- [Task instructions]:
Return the following from the records below: each line, word for word, starting with the line that contains "Where should I" and going on through the line that contains "Toggle x2 multiplier for 笑顔", with nothing outside that range.

- [Source data]:

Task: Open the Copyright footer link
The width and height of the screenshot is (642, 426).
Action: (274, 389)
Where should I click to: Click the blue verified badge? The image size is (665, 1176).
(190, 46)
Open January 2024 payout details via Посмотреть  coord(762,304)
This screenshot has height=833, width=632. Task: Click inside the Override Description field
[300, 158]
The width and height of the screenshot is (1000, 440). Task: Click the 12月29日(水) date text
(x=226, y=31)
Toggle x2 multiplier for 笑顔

--

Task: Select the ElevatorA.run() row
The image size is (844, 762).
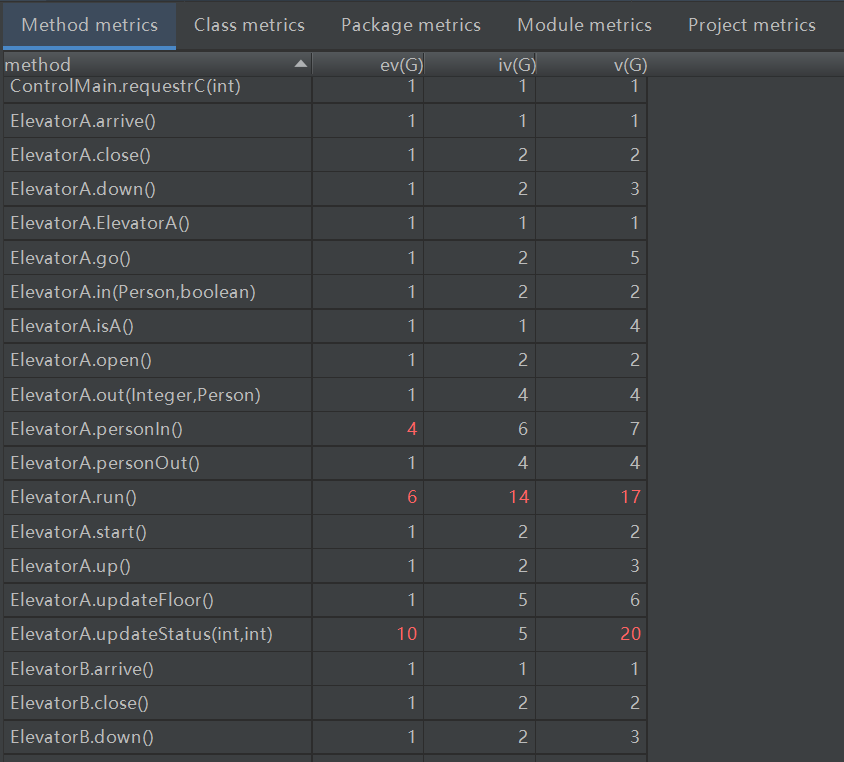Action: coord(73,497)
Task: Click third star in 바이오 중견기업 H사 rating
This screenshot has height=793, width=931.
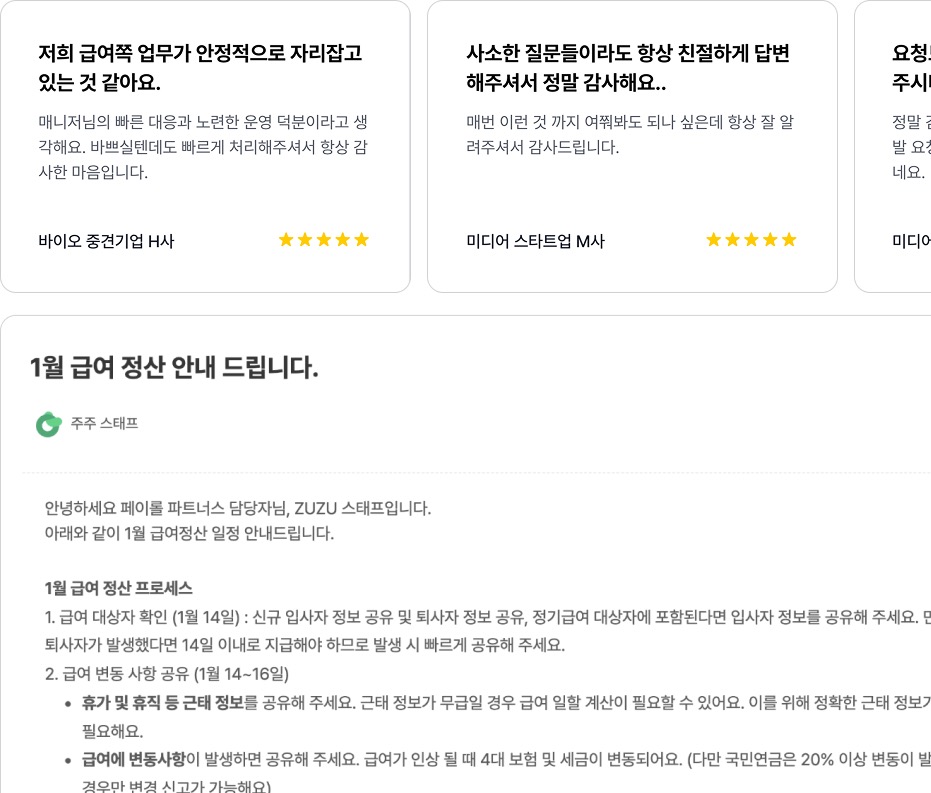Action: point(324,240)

==

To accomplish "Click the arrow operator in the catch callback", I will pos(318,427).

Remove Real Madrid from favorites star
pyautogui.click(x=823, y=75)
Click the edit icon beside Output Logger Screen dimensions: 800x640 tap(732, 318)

- [Solution for this exercise]:
Where should I click to: Click the blue verified badge? The image size is (665, 1176).
(190, 46)
Open January 2024 payout details via Посмотреть  coord(762,304)
This screenshot has height=833, width=632. Task: Click inside the Override Description field
[300, 158]
The width and height of the screenshot is (1000, 440). Task: Click the 12月29日(水) date text
(x=226, y=31)
Toggle x2 multiplier for 笑顔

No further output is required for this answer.